Architizer News
Zaha Hadid’s Art Museum Becomes a Virtual 3D Chatroom (On Acid)
March 22, 2012
The saga of Zaha Hadid’s Eli and Edyth Broad Art Museum continues. Where we last left off, administrators blamed the most recent delay on Zaha’s patently distorted windowpanes, as two-millimeter margins of error sent the 1,000-lb trapezoidal sheets of glass back to the contractor for re-cutting. The delays have not only left throngs of architecture fans eagerly waiting but also affirmed a fairly obvious truth: turning Zaha’s sleek renderings into reality is not an easy task. So in the meantime, why not keep dreaming in the virtual world?
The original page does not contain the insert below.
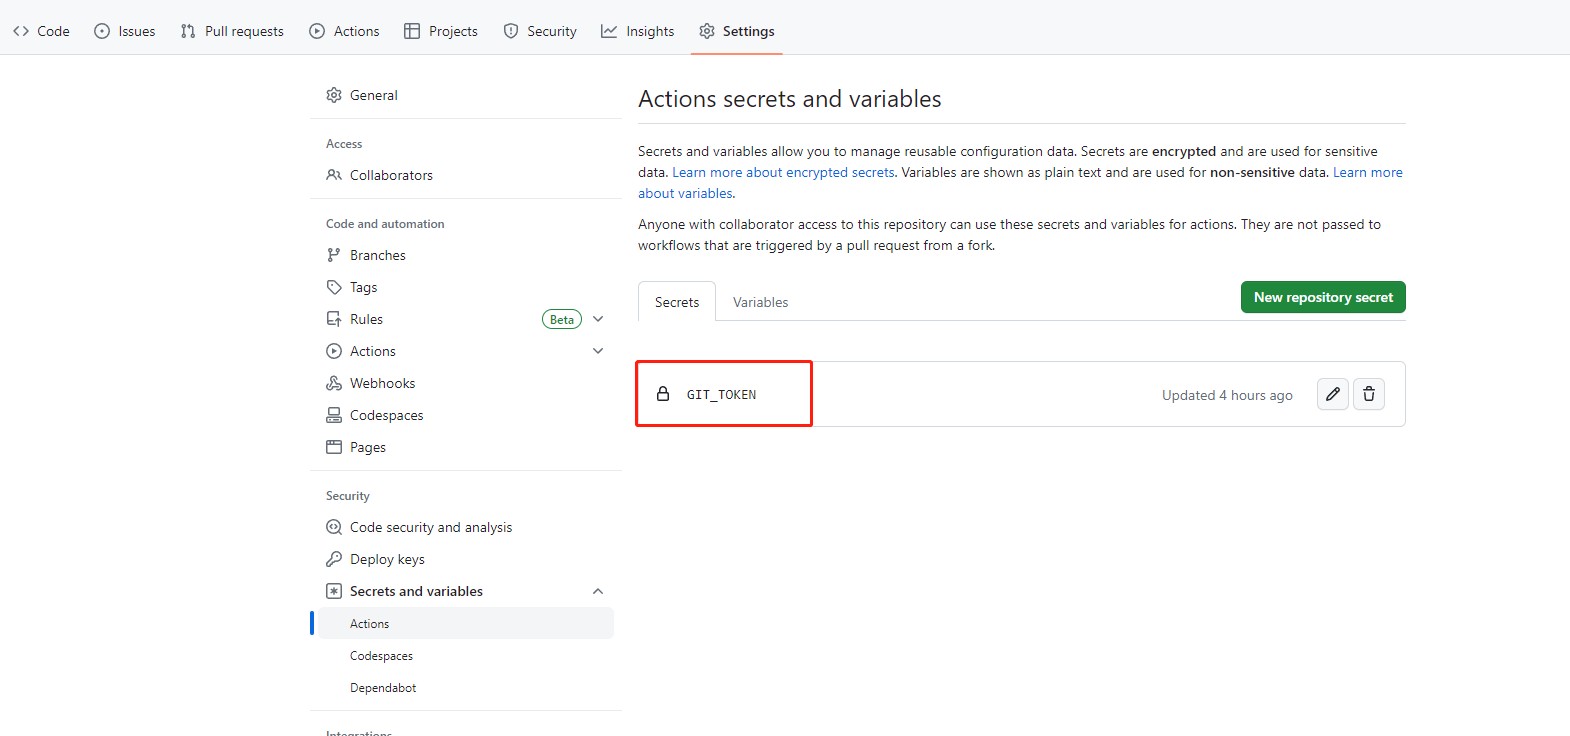Click New repository secret button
Enter the Virtual Broad Museum, a recently launched digital manifestation of Zaha’s vision brought into the world by Michigan State University.
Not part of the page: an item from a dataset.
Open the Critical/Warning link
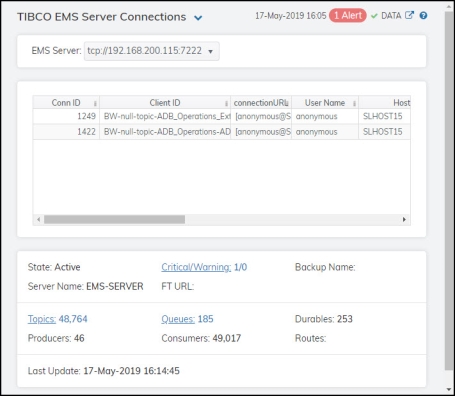The width and height of the screenshot is (455, 396). [196, 267]
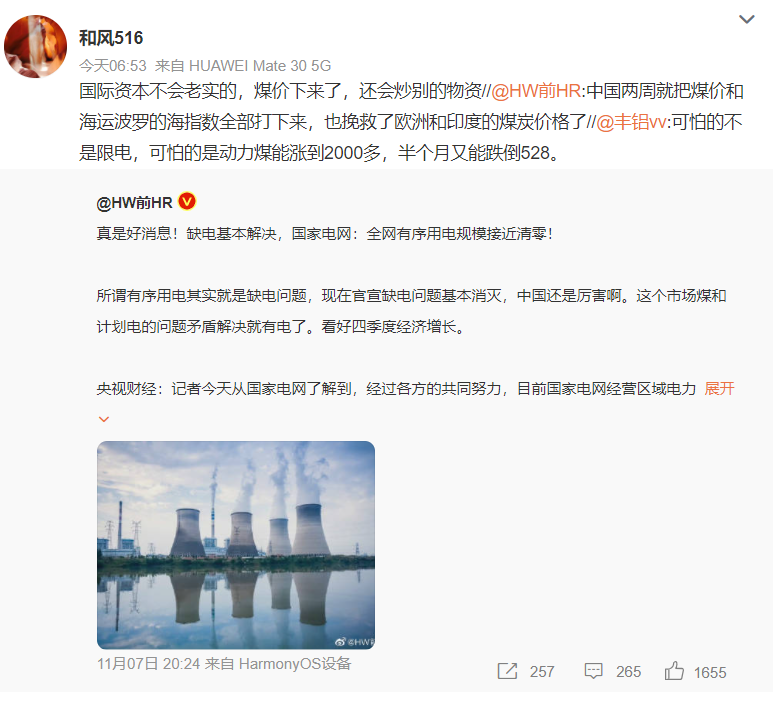Click the comment count 265
The height and width of the screenshot is (702, 773).
pos(628,671)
“What I really wanted to do is get a museum up as quickly as I could,” museum director Michael Rush told ARTINFO, “I thought the best way to do that would be to initiate a digital experience that would be available worldwide and would involve multiple users and would reflect the building of the real building but in a virtual world.”
Though its interior designs come directly from Hadid’s renderings, the Virtual Broad Museum is no mere RHINO flythrough. For one, the exterior environment is dictated by live weather reports from East Lansing, home of the MSU campus. And get this: visitors are invited to tour the virtual space as custom avatars and interact with other visiting avatars through chat features. Moreover, the virtual museum has no intention of merely mimicking the real life experience of the museum. As ARTINFO described it, “with its eerie soundtrack and brightly-colored geometric shapes and artworks floating past, the museum seemed to us at times more like an acid trip gone awry than a visit to an art museum.” Seems like a pretty sound alternative to me.